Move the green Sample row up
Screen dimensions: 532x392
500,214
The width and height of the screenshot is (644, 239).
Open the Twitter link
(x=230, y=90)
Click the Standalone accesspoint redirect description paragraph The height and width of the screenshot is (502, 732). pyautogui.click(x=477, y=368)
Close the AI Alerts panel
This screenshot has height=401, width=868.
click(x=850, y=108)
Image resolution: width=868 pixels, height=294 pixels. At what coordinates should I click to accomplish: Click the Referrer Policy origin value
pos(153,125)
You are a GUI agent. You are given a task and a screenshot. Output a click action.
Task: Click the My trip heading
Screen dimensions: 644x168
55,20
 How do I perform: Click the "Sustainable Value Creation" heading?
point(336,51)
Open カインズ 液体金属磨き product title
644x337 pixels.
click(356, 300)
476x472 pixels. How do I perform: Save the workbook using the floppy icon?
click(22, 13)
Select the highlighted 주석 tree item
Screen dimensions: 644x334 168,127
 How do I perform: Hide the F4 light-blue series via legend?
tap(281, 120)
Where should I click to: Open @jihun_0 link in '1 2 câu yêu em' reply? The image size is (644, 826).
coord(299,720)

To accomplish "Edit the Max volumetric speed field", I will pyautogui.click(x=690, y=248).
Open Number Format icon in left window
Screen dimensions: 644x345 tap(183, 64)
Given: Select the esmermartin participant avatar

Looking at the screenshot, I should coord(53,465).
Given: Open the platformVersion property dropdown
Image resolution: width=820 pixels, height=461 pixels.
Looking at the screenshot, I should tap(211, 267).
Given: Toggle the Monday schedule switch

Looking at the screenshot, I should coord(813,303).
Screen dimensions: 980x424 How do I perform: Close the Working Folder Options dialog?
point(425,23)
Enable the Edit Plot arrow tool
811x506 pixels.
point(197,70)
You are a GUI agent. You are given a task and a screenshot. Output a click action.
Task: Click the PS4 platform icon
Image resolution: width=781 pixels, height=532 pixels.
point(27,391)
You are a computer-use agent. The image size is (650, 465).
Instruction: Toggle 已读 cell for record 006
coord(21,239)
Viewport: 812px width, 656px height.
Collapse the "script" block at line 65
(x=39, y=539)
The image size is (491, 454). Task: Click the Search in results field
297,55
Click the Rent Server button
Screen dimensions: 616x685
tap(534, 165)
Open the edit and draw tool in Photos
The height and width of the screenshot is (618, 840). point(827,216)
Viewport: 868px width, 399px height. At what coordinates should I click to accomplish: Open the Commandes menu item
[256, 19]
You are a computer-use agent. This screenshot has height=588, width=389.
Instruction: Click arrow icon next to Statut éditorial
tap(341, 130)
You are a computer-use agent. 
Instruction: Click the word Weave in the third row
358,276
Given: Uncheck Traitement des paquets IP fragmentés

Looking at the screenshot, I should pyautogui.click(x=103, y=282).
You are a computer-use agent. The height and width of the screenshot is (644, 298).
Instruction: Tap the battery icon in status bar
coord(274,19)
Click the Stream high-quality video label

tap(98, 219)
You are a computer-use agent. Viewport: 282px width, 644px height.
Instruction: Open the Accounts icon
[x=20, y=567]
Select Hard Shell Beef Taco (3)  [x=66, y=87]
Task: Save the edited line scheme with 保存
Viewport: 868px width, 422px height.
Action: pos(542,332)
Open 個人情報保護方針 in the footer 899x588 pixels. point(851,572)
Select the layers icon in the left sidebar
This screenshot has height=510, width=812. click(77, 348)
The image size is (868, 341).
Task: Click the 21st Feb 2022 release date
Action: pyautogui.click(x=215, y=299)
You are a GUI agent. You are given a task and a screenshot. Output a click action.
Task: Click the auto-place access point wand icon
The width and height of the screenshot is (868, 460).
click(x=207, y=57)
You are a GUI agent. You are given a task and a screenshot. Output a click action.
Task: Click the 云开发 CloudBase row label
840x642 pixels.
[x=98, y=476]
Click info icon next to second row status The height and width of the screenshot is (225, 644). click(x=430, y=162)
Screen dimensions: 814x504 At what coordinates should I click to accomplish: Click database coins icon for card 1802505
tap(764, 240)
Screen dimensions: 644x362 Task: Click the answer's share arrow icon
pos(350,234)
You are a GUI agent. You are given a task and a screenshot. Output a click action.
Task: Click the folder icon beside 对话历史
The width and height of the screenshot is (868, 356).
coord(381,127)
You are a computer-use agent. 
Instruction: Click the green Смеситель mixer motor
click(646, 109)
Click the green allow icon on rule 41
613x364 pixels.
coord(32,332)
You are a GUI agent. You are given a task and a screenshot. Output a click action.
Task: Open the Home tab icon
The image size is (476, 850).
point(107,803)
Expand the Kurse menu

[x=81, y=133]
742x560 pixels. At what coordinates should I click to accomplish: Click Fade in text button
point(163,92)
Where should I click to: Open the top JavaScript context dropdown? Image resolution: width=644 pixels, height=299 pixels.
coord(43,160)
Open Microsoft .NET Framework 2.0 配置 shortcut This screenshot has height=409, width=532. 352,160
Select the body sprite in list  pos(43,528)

# [Task goal]
Restate every entry word for word.

# [Result of this exercise]
Move the green Sample row up
Screen dimensions: 532x392
500,214
The width and height of the screenshot is (644, 239).
Open the Twitter link
(x=230, y=90)
Click the Standalone accesspoint redirect description paragraph The height and width of the screenshot is (502, 732). pyautogui.click(x=477, y=368)
Close the AI Alerts panel
This screenshot has height=401, width=868.
click(x=850, y=108)
Image resolution: width=868 pixels, height=294 pixels. At what coordinates should I click to accomplish: Click the Referrer Policy origin value
pos(153,125)
You are a GUI agent. You are given a task and a screenshot. Output a click action.
Task: Click the My trip heading
Screen dimensions: 644x168
55,20
 How do I perform: Click the "Sustainable Value Creation" heading?
point(336,51)
Open カインズ 液体金属磨き product title
644x337 pixels.
click(356, 300)
476x472 pixels. How do I perform: Save the workbook using the floppy icon?
click(22, 13)
Select the highlighted 주석 tree item
Screen dimensions: 644x334 168,127
 How do I perform: Hide the F4 light-blue series via legend?
tap(281, 120)
Where should I click to: Open @jihun_0 link in '1 2 câu yêu em' reply? The image size is (644, 826).
coord(299,720)

To accomplish "Edit the Max volumetric speed field", I will pyautogui.click(x=690, y=248).
Open Number Format icon in left window
Screen dimensions: 644x345 tap(183, 64)
Given: Select the esmermartin participant avatar

Looking at the screenshot, I should coord(53,465).
Given: Open the platformVersion property dropdown
Image resolution: width=820 pixels, height=461 pixels.
Looking at the screenshot, I should tap(211, 267).
Given: Toggle the Monday schedule switch

Looking at the screenshot, I should coord(813,303).
Screen dimensions: 980x424 How do I perform: Close the Working Folder Options dialog?
point(425,23)
Enable the Edit Plot arrow tool
811x506 pixels.
point(197,70)
You are a GUI agent. You are given a task and a screenshot. Output a click action.
Task: Click the PS4 platform icon
Image resolution: width=781 pixels, height=532 pixels.
point(27,391)
You are a computer-use agent. The image size is (650, 465).
Instruction: Toggle 已读 cell for record 006
coord(21,239)
Viewport: 812px width, 656px height.
Collapse the "script" block at line 65
(x=39, y=539)
The image size is (491, 454). Task: Click the Search in results field
297,55
Click the Rent Server button
Screen dimensions: 616x685
tap(534, 165)
Open the edit and draw tool in Photos
The height and width of the screenshot is (618, 840). point(827,216)
Viewport: 868px width, 399px height. At what coordinates should I click to accomplish: Open the Commandes menu item
[256, 19]
You are a computer-use agent. This screenshot has height=588, width=389.
Instruction: Click arrow icon next to Statut éditorial
tap(341, 130)
You are a computer-use agent. 
Instruction: Click the word Weave in the third row
358,276
Given: Uncheck Traitement des paquets IP fragmentés

Looking at the screenshot, I should pyautogui.click(x=103, y=282).
You are a computer-use agent. The height and width of the screenshot is (644, 298).
Instruction: Tap the battery icon in status bar
coord(274,19)
Click the Stream high-quality video label

tap(98, 219)
You are a computer-use agent. Viewport: 282px width, 644px height.
Instruction: Open the Accounts icon
[x=20, y=567]
Select Hard Shell Beef Taco (3)  [x=66, y=87]
Task: Save the edited line scheme with 保存
Viewport: 868px width, 422px height.
Action: pos(542,332)
Open 個人情報保護方針 in the footer 899x588 pixels. point(851,572)
Select the layers icon in the left sidebar
This screenshot has height=510, width=812. click(77, 348)
The image size is (868, 341).
Task: Click the 21st Feb 2022 release date
Action: pyautogui.click(x=215, y=299)
You are a GUI agent. You are given a task and a screenshot. Output a click action.
Task: Click the auto-place access point wand icon
The width and height of the screenshot is (868, 460).
click(x=207, y=57)
You are a GUI agent. You are given a task and a screenshot. Output a click action.
Task: Click the 云开发 CloudBase row label
840x642 pixels.
[x=98, y=476]
Click info icon next to second row status The height and width of the screenshot is (225, 644). click(x=430, y=162)
Screen dimensions: 814x504 At what coordinates should I click to accomplish: Click database coins icon for card 1802505
tap(764, 240)
Screen dimensions: 644x362 Task: Click the answer's share arrow icon
pos(350,234)
You are a GUI agent. You are given a task and a screenshot. Output a click action.
Task: Click the folder icon beside 对话历史
The width and height of the screenshot is (868, 356).
coord(381,127)
You are a computer-use agent. 
Instruction: Click the green Смеситель mixer motor
click(646, 109)
Click the green allow icon on rule 41
613x364 pixels.
coord(32,332)
You are a GUI agent. You are given a task and a screenshot. Output a click action.
Task: Open the Home tab icon
The image size is (476, 850).
point(107,803)
Expand the Kurse menu

[x=81, y=133]
742x560 pixels. At what coordinates should I click to accomplish: Click Fade in text button
point(163,92)
Where should I click to: Open the top JavaScript context dropdown? Image resolution: width=644 pixels, height=299 pixels.
coord(43,160)
Open Microsoft .NET Framework 2.0 配置 shortcut This screenshot has height=409, width=532. 352,160
Select the body sprite in list  pos(43,528)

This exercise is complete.